» Stored data

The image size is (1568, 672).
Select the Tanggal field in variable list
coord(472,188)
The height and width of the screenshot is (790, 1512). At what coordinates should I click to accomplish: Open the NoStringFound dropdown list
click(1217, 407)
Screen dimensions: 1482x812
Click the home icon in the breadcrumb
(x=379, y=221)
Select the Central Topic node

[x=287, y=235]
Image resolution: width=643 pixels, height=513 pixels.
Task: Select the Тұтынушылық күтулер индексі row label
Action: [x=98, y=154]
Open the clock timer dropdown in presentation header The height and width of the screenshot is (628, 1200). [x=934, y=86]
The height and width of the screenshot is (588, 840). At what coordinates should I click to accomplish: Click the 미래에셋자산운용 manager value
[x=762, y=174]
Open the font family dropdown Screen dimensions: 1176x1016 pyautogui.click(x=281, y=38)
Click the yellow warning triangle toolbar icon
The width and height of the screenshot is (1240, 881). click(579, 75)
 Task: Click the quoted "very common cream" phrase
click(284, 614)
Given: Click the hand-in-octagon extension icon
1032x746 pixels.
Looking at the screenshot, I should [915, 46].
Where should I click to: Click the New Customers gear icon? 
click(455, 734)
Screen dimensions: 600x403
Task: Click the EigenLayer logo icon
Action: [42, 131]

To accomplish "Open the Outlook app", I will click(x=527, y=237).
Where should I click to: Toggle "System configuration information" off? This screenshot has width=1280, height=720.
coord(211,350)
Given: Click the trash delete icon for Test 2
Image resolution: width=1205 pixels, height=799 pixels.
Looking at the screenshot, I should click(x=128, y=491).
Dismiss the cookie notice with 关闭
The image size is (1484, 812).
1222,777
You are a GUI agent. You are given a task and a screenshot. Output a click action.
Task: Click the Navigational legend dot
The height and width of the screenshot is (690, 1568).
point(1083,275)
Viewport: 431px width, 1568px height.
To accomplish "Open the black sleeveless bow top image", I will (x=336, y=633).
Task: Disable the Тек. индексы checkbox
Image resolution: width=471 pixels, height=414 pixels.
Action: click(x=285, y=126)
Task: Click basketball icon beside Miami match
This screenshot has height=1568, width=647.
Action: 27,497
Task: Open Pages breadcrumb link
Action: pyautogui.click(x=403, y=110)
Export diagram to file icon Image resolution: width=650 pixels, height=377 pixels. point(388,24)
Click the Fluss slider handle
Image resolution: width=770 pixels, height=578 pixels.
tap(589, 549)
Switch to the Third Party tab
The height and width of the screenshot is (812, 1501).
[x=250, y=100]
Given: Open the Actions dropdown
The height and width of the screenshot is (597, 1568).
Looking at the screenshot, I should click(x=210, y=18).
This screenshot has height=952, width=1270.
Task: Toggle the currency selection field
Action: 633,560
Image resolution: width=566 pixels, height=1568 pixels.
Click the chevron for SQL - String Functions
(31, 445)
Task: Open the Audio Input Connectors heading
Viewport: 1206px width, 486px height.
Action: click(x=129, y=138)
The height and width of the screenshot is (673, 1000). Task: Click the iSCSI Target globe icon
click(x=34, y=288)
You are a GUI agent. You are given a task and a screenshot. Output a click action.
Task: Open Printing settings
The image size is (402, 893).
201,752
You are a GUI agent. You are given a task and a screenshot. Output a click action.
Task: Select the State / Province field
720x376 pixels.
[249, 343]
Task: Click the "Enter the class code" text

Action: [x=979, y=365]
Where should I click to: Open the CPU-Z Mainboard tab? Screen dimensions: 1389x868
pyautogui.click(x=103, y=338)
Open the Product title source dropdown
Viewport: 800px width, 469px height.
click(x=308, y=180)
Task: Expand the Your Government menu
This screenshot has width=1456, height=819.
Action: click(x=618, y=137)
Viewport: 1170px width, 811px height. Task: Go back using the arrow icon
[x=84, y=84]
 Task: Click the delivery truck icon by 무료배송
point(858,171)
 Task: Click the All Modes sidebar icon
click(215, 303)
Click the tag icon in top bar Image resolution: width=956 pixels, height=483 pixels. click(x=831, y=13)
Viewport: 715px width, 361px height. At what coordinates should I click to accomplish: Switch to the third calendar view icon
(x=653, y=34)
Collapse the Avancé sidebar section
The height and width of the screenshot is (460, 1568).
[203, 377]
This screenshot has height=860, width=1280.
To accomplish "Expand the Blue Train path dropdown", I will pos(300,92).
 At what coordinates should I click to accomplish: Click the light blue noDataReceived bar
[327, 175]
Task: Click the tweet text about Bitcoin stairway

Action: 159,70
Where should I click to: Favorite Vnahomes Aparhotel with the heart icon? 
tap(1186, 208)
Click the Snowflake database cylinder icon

» Exercise brief
Reproduce the entries word for word, beginning at the very first line and stopping after the line that contains "click(284, 614)".

» Output
The image size is (1568, 672).
Select the Tanggal field in variable list
coord(472,188)
The height and width of the screenshot is (790, 1512). At what coordinates should I click to accomplish: Open the NoStringFound dropdown list
click(1217, 407)
Screen dimensions: 1482x812
Click the home icon in the breadcrumb
(x=379, y=221)
Select the Central Topic node

[x=287, y=235]
Image resolution: width=643 pixels, height=513 pixels.
Task: Select the Тұтынушылық күтулер индексі row label
Action: [x=98, y=154]
Open the clock timer dropdown in presentation header The height and width of the screenshot is (628, 1200). [x=934, y=86]
The height and width of the screenshot is (588, 840). At what coordinates should I click to accomplish: Click the 미래에셋자산운용 manager value
[x=762, y=174]
Open the font family dropdown Screen dimensions: 1176x1016 pyautogui.click(x=281, y=38)
Click the yellow warning triangle toolbar icon
The width and height of the screenshot is (1240, 881). click(579, 75)
 Task: Click the quoted "very common cream" phrase
click(284, 614)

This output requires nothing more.